Disclaimer

The content of this blog is my personal opinion only. Although I am an employee - currently of Nvidia, in the past of other companies such as Iagination Technologies, MIPS, Intellectual Ventures, Intel, AMD, Motorola, and Gould - I reveal this only so that the reader may account for any possible bias I may have towards my employer's products. The statements I make here in no way represent my employer's position, nor am I authorized to speak on behalf of my employer. In fact, this posting may not even represent my personal opinion, since occasionally I play devil's advocate.

See http://docs.google.com/View?id=dcxddbtr_23cg5thdfj for photo credits.

Friday, June 26, 2009

git subtree

Mike Haertel forwarded me a link to git subtree.

It goes a long way towards what I want. It doesn't have the intentional branching - what it means for a project to be on the same branch as a subproject library it is using. But it goes a long way, perhaps most of the way, towards what I want.

Am I paranoid, or is this unacceptable?

I'm quite reluctant to blog about this, because it makes me seem crazy. Paranoid.

But: my computer is really slow. Lots of examples documented on this bog. 15 minutes to come out of standby. Pauses of minutes in the middle of writing a document. Etc. Etc.

I cannot imagine that most other employees suffer this slowness. I cannot imagine this being accepted by a wide number of people.

I can imagine that my computer might be slowed down by security software. Not just virus scanners, but possibly keyboard loggers or network traffic recorders or the like. Possibly installed by corporate security or IT or legal. I hope not malware. It often seems to run more slowly after I have blogged in public as I am doing now.
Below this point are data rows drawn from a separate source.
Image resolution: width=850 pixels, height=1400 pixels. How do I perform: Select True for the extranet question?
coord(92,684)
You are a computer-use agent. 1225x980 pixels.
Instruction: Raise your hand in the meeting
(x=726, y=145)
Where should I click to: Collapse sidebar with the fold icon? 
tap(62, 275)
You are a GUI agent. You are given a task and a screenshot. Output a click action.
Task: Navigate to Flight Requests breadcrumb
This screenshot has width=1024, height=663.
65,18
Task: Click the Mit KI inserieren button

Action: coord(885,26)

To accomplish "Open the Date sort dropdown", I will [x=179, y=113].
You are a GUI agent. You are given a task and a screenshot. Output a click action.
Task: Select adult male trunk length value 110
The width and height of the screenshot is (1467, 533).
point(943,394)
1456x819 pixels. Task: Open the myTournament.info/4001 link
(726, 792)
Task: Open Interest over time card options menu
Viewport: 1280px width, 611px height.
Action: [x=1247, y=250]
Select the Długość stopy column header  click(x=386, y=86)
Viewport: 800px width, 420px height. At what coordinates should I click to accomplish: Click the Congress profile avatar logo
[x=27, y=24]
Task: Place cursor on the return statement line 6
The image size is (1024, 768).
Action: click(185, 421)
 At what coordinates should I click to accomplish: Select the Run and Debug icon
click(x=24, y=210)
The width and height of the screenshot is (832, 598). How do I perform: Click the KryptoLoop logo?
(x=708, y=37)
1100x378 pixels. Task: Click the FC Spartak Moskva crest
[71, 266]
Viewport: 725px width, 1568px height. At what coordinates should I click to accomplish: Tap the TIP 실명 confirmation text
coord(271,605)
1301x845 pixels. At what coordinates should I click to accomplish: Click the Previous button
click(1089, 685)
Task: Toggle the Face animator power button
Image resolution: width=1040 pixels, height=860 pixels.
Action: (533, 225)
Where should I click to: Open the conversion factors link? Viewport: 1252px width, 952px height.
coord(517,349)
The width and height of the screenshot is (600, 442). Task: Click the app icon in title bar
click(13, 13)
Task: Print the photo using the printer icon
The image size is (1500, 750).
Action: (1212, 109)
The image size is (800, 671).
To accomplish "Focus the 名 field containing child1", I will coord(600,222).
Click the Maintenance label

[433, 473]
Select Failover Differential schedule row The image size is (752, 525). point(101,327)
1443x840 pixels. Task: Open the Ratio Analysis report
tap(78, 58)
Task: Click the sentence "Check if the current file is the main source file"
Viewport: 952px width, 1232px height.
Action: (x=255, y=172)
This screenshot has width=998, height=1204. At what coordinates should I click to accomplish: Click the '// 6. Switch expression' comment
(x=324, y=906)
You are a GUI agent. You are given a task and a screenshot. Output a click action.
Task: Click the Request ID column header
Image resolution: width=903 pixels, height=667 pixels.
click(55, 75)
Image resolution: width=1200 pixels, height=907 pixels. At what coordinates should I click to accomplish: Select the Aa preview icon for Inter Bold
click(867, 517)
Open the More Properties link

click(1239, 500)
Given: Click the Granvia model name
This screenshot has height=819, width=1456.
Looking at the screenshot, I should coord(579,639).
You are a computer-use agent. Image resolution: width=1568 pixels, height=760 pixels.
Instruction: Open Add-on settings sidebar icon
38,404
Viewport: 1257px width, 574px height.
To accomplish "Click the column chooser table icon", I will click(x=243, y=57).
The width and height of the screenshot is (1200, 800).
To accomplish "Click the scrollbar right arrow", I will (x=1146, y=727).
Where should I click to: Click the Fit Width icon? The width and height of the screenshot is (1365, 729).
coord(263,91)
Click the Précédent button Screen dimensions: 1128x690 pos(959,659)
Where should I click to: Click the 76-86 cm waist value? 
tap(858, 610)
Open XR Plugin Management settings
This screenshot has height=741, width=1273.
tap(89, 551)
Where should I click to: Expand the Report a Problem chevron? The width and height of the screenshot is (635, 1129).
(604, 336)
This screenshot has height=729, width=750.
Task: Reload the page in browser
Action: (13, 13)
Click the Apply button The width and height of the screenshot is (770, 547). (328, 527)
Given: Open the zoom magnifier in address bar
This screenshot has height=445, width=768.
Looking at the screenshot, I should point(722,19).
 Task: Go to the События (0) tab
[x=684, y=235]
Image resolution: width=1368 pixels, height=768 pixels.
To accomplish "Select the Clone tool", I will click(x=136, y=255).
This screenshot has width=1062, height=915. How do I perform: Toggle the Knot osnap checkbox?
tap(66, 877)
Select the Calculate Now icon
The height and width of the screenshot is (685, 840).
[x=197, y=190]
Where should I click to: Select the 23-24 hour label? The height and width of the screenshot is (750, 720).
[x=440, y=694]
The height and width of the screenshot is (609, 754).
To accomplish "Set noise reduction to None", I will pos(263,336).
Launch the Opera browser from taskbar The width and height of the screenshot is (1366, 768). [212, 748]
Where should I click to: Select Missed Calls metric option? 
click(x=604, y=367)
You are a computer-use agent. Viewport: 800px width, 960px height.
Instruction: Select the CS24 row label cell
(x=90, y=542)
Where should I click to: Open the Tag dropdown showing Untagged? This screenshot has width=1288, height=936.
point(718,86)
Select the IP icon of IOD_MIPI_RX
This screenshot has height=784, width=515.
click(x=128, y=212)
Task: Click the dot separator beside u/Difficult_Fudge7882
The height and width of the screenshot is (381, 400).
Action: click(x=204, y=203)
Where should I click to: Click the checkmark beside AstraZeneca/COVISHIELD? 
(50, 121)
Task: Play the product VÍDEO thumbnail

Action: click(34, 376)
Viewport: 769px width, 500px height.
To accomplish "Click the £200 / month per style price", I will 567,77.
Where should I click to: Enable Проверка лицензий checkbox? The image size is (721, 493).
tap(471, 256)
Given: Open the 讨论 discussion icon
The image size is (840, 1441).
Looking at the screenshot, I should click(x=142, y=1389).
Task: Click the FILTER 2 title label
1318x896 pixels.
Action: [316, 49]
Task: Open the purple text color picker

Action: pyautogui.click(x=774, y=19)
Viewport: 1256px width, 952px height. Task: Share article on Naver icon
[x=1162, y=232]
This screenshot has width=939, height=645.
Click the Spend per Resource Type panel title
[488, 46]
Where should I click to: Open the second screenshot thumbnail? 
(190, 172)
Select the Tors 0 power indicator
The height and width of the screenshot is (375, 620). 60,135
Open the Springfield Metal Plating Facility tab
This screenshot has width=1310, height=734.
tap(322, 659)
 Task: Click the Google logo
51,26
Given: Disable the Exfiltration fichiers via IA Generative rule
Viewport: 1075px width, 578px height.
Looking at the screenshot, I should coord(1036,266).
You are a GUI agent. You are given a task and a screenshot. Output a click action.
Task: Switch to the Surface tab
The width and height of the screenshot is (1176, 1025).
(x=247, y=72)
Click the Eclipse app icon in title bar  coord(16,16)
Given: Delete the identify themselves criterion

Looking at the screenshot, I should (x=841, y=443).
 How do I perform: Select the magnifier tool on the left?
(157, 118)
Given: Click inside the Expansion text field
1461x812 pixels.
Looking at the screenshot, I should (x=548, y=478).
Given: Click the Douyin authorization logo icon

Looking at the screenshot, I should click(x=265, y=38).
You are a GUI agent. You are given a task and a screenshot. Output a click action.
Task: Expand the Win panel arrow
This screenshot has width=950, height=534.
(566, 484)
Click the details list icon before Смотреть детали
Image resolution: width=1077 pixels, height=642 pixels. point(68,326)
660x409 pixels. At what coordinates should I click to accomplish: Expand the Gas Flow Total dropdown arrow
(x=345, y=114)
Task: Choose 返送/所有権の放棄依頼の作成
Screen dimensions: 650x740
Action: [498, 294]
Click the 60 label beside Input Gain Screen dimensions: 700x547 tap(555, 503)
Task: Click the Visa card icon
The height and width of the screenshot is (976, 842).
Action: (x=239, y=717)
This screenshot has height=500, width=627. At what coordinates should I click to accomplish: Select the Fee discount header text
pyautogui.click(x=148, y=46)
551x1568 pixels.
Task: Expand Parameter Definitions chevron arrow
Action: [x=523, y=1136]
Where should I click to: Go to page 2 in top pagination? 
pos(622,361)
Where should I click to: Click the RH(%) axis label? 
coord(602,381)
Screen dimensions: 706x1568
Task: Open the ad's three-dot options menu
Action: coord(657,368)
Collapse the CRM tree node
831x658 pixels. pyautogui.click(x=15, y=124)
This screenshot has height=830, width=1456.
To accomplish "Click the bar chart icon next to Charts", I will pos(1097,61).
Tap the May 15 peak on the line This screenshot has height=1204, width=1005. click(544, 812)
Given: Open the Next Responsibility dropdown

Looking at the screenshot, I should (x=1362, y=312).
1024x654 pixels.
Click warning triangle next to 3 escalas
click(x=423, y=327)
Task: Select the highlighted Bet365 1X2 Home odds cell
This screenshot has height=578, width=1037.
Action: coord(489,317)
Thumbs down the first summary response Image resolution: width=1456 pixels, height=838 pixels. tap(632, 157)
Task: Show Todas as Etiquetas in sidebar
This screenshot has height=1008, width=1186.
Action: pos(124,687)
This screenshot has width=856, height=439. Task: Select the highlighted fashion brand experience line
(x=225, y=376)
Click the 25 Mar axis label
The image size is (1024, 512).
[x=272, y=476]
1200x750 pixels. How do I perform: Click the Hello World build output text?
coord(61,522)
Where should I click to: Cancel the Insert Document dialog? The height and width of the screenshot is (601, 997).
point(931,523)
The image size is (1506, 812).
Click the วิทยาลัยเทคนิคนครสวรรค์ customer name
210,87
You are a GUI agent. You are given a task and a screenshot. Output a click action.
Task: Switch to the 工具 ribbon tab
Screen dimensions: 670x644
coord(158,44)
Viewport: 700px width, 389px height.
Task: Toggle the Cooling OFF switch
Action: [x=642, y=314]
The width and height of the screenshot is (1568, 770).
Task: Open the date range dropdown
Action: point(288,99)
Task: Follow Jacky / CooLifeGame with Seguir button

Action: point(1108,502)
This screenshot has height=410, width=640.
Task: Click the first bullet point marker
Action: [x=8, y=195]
If this is the case, well: I understand that my employer has the right to monitor everything I do on my work computers. I agreed to it. It is US law.

I just wish that it did not impact my productivity so much by slowing down my computer so much.

And if I am being falsely paranoid, if these slowdowns are not the result of monitoring and security software, if other employees experience substantially the same slowdowns: WHY IS THIS TOLERATED!!!!!

Austin Airport Blog

I’m very happy with Southwest Airlines on this trip. Still cattle car boarding, but the legroom is better than any airline (United, American, Continental, Delta, Northwest) that I have flown recently. My shoulders are still wider than the seats, but that’s true of any airline below first class. (And I never travel first class.)

Here’s a nice touch: by Southwest’s gates in Austin’s Bergstrom airport, they have quite a few (8 that I can see) cabinets with power outlets besides unusually comfortable chairs. They even have USB, to charge up your phone. This is a welcome change from the usual airport “socket hunt”, having to walk all around to find an outlet, often far distant from your gate and requiring you to sit on the floor.

--

Peeve: pay internet.

At the Hilton in Austin: bad enough that I was paying twice what I should have, but that I had to pay 14$/day for Internet in my room as well? Or, rather, I did not pay, except two nights. The conference had free wireless, but with 150 slots for more than 500 people it was usually unavailable. Trouble is, my coworkers expect me to be connected. Now, here I am at the Austin airport, reluctant to pay for Boingo hotspot access. If I did pay, I could have my expense report (which must be completed online via a web app) before I got home. But I won’t pay, so even that trivial task piles up. If I were still at my hotel room I would have the last few of my second 24 hours. It’s not so much the paying for Internet, as the paying for it repeatedly because I am moving around. I swear I will get a data plan for my phone…

--

My new laptop computer has no privacy screen. That has a chilling effect. Must order one. I wonder why my company’s IT department doesn’t automatically provide one. I suppose that I should have ordered one as soon as I got my machine.

The chilling effect: so much for reading email at the conference, when it is visible to all behind me. I wanted to use the free internet at the conference, rather than the pay internet in my room. So much for reading ion the plane. I was willing to risk blogging, but then a few calendar reminders popped up.

Blogging from ISCA: couldn't keep up

I couldn't keep up. Not only is my typing limited, but my laptop PCs could not keep up.

I am not a touch typist, although I am a very fast hunt and pecker. It's not clear how much value there is to stream of consciousness blogging while I am watching a talk. Why not just get the slides from the speaker? There's value in recording answers to audience questions and off the cuff remarks that won't be on slides. But it is not clear that I will not be hurting myself by making such recordings. E.g. the remarks by HP's Kauffman about Intel's Atom in datacenters.

My company provided HP 8530 laptop is fast enough. When it is up. But when it takes 15 minutes to come out of a power save mode (as mine just did), it is darned easy to miss most of a 20 minute talk.

My OLPC XO is fast enough, and comes out of standby more quickly. I ran into a problem with fairly large text files - at a certain file size it slowed down to a crawl. Even slower than my work PC.

Anyway, enough excuses. My attempt to blog ISCA was not a success. Too bad.